=== ACTIVITY ===
Give the lines below again, exactly as they stand, and leave out the images.
+++++
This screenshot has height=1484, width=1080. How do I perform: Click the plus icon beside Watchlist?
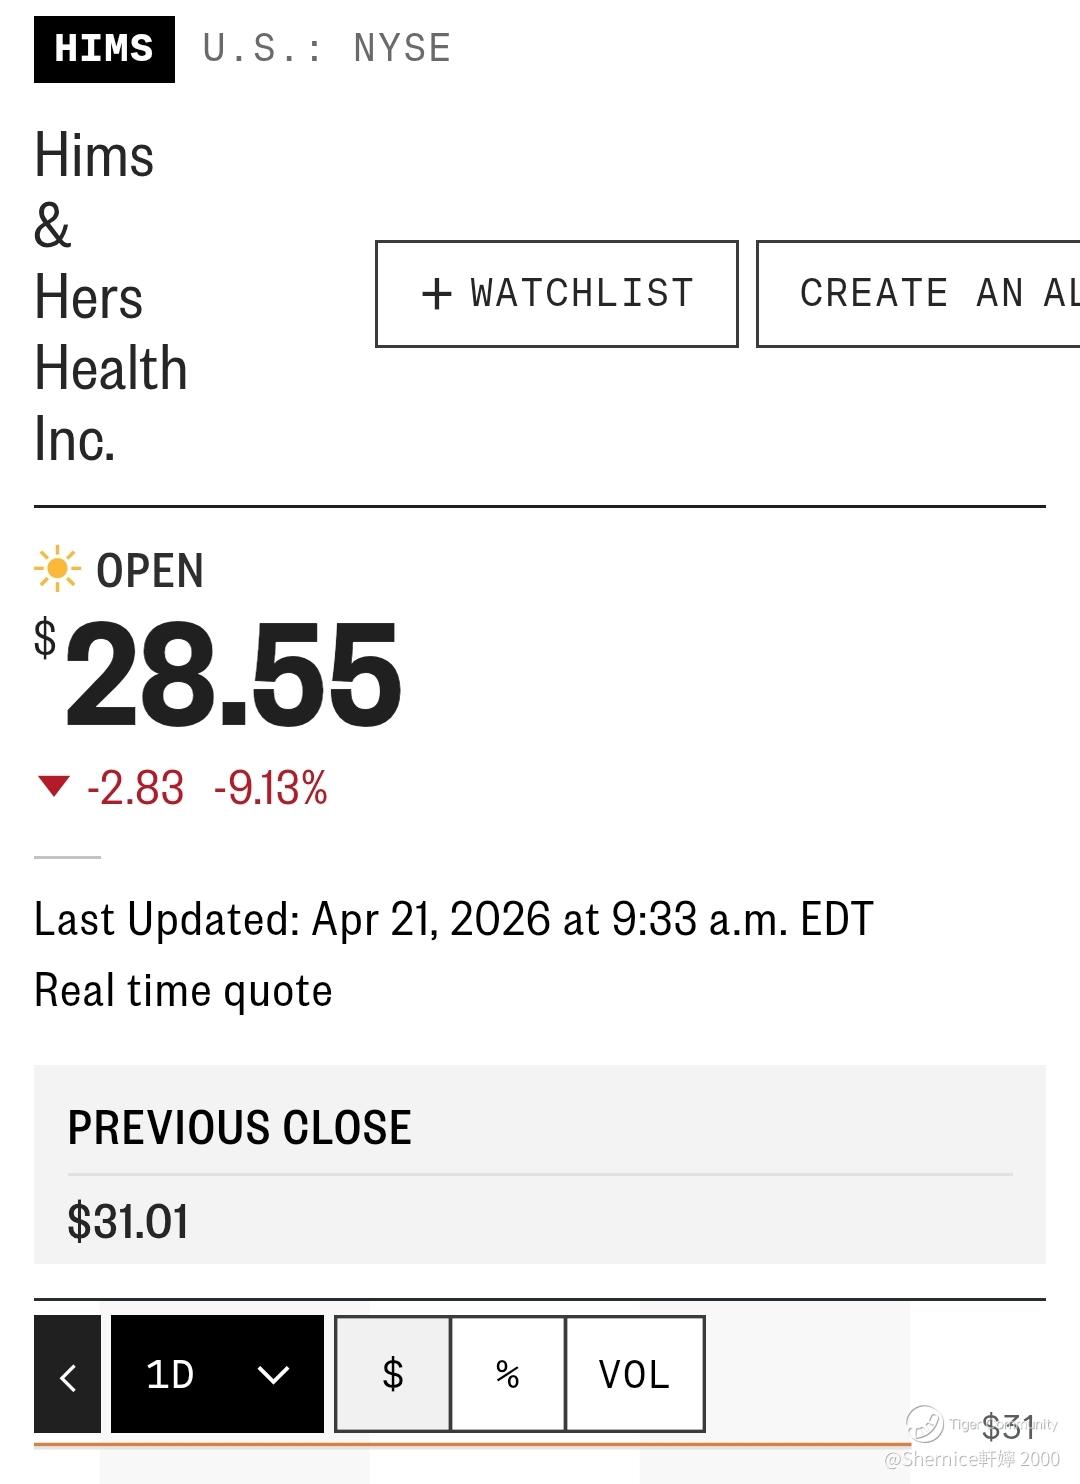tap(437, 294)
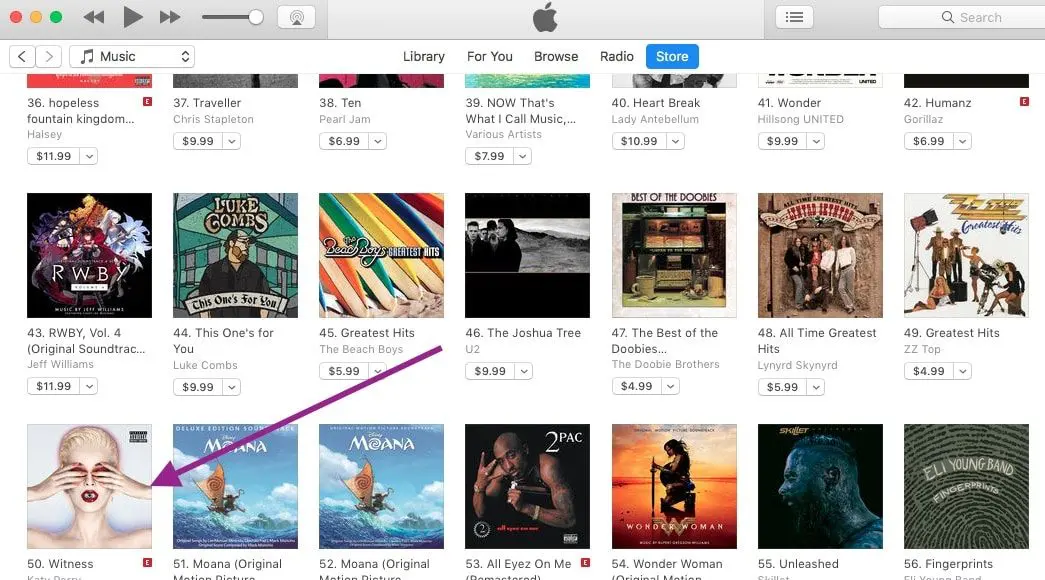Go forward with the right chevron button
The image size is (1045, 580).
click(49, 57)
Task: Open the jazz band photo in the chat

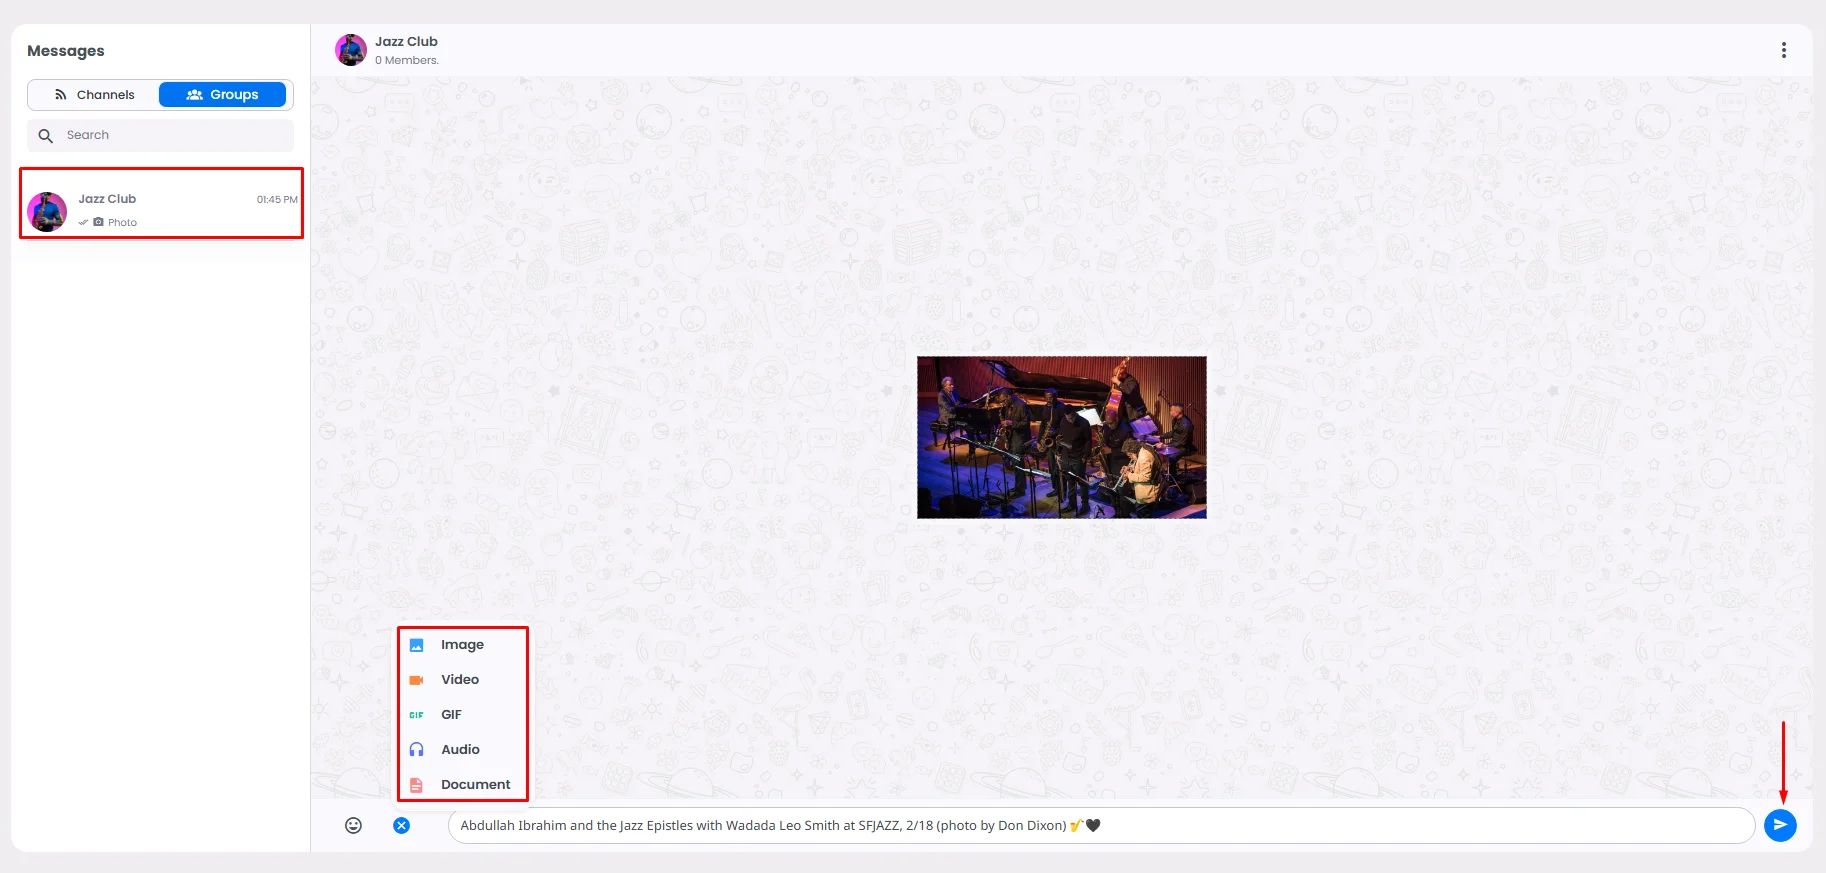Action: (x=1062, y=437)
+++++
=== SOLUTION TO THIS PROBLEM ===
This screenshot has height=1484, width=1080. How do I perform: Click the plus icon beside Watchlist?
tap(437, 294)
Go forward with the right chevron button
The image size is (1045, 580).
click(49, 57)
Task: Open the jazz band photo in the chat

Action: (x=1062, y=437)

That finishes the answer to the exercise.